The north ridge of Mt. Laughlan ahead.

Duffy scrambling up the blocky terrain on the north ridge of Mt. Laughlan

Val scrambling one of the few class 3 stretches

Duffy coming up to the summit snowfield.

Partial Summit Panorama from Mt. Laughlan. Click to view large size.

Partial Summit Panorama from Mt. Laughlan. Click to view large size.

Duffy scrambling up the true summit block

Duffy and Val on the summit of Mt. Laughlan

The north face of “Laughlan S1”

This is a eastern view into less-attractive summits

The high peaks by Kwoiek Glacier area on Stein Divide

Nikaia Mountain, Klowa Mountain and Stein Mountain

Kwoiek Needle and Skihist Mountain

The glaciated massif of Traverse Peak

A southern view into the BC Cascades

A small tarn on the summit area with Stein Mountain area behind

A wider shot towards Skihist Mountain at center

A closer look at the summit of The Nipple

The north face of Mt. Urquhart

Val on the summit of Mt. Laughlan

Me on the summit of Mt. Laughlan

On the descent we retraced our route down the north ridge and then decided to work our way around the southwest side of The Nipple to avoid elevation regain. The contouring was tedious at times with sections of bush and large boulders and of course, up-and-downs in the micro-terrain with substantial amount of route-finding. It worked out in the end and we got to the southwest corner of The Nipple without much of net elevation change, but I’m not very sure if I should recommend our route. Once onto the west side of The Nipple we then had a cruise sail to the north side where we dropped into the forest. The travel on the west side was mostly on open meadows and snow and was very enjoyable.

Val starting the descent

Down-climbing the upper 3rd class step

Looking sideways across the north face of Mt. Laughlan towards east

We decided to explore a bypass on the SW side of The Nipple. It wasn’t easy

There was some tricky route-finding and ugly terrain

But once around to the west side of The Nipple the going became much better

Looking back at the north face of Scuzzy Mountain

Easy peasy lemon squeezy..

Duffy enjoying the alpine meadows rambling

Val with Scuzzy Mountain behind

For the forested descent we followed closely to our GPS track and the going wasn’t as bad as we thought. The upper forest was a cruise. The lower forest and the cut-block was of course not fun, but also not terrible as the dead-falls were much easier to negotiate on the downhill direction. The grass in the cut-block was still wet and the ground was still difficult to see in a lot of places so that’s where we needed to pay extra attention.
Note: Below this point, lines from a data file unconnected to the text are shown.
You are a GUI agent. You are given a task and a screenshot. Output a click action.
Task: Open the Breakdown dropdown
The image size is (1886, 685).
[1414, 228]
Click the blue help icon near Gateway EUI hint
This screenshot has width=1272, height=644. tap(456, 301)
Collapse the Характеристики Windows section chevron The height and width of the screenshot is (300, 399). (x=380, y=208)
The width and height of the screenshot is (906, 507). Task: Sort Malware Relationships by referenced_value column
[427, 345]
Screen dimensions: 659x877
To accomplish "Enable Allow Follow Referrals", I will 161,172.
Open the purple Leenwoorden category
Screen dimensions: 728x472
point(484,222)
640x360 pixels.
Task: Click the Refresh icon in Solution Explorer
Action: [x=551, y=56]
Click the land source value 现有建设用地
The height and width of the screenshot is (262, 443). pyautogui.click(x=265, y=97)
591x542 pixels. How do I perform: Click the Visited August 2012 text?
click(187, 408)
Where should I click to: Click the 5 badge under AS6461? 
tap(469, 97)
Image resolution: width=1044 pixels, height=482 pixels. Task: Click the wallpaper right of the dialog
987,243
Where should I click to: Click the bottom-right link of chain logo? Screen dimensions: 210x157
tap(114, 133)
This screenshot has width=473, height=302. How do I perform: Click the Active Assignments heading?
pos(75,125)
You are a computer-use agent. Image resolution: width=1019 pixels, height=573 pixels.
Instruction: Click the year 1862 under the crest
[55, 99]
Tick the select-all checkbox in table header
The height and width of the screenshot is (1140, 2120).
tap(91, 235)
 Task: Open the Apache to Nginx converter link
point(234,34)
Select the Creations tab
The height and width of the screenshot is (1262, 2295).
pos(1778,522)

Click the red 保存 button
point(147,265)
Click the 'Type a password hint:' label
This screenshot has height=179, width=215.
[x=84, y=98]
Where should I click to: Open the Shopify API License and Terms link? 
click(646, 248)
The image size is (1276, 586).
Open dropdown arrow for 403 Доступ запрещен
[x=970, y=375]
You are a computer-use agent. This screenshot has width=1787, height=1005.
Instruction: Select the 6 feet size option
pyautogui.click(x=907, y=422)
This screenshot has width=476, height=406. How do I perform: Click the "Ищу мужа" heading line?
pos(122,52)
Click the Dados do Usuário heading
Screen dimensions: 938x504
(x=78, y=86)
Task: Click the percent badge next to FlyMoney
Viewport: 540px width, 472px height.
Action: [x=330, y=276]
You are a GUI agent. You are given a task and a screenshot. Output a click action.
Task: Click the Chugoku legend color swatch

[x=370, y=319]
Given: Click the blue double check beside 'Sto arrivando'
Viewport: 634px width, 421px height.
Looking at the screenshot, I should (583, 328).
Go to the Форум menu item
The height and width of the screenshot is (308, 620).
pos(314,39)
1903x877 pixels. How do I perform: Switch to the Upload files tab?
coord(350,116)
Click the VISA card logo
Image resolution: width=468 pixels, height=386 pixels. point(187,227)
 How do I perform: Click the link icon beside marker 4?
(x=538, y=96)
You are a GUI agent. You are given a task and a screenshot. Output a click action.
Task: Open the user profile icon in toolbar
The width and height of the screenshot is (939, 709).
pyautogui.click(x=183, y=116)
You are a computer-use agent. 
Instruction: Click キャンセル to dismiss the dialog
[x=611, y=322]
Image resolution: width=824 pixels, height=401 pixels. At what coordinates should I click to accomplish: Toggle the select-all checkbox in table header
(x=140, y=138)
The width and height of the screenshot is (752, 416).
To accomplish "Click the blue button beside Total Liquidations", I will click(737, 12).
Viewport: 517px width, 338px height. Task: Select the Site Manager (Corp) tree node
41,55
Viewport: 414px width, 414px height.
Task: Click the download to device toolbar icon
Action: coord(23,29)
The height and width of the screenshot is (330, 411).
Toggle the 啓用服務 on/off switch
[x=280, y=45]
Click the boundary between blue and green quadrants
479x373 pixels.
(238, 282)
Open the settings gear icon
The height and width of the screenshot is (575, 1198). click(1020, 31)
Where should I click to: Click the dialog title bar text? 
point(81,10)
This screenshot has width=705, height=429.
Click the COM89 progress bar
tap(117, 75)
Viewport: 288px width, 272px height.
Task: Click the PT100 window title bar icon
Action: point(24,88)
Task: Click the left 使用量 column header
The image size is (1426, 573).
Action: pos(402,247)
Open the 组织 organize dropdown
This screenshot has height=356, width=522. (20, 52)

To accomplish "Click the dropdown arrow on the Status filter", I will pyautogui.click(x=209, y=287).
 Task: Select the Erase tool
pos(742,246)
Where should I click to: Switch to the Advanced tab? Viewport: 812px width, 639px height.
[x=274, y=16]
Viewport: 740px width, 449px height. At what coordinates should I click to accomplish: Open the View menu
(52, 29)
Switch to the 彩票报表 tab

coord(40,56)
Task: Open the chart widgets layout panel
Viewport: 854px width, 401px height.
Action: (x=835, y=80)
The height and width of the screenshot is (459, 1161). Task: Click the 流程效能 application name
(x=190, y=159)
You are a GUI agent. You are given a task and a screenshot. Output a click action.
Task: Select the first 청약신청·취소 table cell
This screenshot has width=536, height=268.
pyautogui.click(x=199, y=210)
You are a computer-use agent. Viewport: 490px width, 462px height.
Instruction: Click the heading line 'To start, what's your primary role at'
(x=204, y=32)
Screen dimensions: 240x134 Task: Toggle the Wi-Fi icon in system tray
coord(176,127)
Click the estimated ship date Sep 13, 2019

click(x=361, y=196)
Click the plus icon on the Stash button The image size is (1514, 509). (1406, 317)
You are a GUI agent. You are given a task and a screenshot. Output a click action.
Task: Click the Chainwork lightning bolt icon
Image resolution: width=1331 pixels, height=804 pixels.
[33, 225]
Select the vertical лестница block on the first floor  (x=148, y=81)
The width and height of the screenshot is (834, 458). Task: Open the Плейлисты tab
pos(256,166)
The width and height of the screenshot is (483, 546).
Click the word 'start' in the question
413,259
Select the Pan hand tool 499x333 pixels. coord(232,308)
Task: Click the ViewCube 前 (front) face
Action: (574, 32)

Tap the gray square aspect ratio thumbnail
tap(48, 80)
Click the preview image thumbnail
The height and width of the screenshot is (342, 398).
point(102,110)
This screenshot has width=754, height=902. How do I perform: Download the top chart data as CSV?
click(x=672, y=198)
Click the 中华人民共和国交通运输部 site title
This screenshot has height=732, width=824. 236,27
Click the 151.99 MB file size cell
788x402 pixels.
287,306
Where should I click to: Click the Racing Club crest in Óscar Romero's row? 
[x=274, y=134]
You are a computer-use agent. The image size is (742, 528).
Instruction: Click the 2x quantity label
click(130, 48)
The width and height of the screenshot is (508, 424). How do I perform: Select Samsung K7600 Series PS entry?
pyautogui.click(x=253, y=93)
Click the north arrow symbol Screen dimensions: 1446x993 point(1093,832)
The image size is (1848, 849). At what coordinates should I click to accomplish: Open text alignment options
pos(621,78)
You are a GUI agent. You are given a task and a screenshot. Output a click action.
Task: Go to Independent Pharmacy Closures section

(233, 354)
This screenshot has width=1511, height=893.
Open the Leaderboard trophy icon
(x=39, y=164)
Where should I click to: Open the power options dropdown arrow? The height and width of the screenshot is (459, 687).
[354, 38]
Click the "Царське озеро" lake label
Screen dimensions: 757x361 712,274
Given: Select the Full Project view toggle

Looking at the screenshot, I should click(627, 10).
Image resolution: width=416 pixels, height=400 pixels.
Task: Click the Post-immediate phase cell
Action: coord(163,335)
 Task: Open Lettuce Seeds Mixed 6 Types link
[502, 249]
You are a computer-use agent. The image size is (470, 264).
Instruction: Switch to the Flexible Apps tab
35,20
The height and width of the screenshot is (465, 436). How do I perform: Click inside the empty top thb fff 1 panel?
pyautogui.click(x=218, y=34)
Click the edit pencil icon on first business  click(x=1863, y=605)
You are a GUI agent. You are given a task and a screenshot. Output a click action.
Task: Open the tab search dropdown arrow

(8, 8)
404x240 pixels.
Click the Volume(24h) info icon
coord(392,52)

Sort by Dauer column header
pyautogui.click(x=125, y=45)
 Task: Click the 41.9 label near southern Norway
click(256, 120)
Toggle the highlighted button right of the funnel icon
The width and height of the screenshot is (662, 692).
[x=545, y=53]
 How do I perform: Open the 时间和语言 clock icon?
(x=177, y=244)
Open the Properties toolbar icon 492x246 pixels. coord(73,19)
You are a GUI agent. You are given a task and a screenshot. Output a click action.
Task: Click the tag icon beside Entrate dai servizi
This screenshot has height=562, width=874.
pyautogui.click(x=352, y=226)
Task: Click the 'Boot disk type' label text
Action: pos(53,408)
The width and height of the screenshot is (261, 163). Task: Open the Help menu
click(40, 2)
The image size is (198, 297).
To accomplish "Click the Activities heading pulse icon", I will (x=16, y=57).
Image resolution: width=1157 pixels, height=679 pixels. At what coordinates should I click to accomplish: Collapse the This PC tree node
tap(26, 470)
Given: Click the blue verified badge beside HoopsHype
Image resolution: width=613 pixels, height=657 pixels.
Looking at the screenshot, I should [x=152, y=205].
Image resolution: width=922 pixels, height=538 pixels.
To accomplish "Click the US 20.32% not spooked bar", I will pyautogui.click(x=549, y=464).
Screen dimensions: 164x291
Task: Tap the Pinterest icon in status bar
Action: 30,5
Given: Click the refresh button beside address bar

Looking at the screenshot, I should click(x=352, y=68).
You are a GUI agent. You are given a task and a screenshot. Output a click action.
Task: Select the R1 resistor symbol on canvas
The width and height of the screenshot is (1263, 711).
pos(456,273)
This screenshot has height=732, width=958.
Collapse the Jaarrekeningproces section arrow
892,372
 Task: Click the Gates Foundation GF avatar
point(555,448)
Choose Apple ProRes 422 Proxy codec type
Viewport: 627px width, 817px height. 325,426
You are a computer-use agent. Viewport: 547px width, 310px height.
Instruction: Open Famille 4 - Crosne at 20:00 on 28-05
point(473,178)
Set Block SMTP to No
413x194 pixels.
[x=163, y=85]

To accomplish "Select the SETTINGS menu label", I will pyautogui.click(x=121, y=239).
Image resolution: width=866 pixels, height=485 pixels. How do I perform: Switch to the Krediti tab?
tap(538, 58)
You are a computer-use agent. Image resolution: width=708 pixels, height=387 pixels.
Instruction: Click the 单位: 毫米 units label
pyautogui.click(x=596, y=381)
Once down to the road we took one last long break and meanwhile I swapped mountaineering boots back to trail-runners. The remaining 4 km of road plod was uneventful but very boring.

Nice and easy so far…

It’s not a SW BC trip without some bushwhacking, right?

It’s very steep around here

This was as bad as it got

Duffy leading the way into the cut-block

Careful work needed for descending this cut-block

Balancing on the log to cross the raging creek

As much as the last 4 km went…

The trip wasn’t done yet as we still needed to drive home. After a kilometer or so down the spur road I noticed warnings on the tire pressure gauge and sure enough, the rear right tire picked up a nail and was leaking slowly. The pressure was down to 2/3 of the normal so we decided to just keep driving if the tire pressure wouldn’t drop further. Indeed, it didn’t drop by much but I did drive more cautiously on the way out. We kept driving all the way to Hope to eventually find a gas station with a pump and pumped it up, and had no further issue driving back home. The following day I went to the dealership and we measured the tires’ treads were down to less than 40% so I changed all of them to the all terrain tires. It was 1800 dollars including taxes plus a maintenance to finally say goodbye to the stock tires.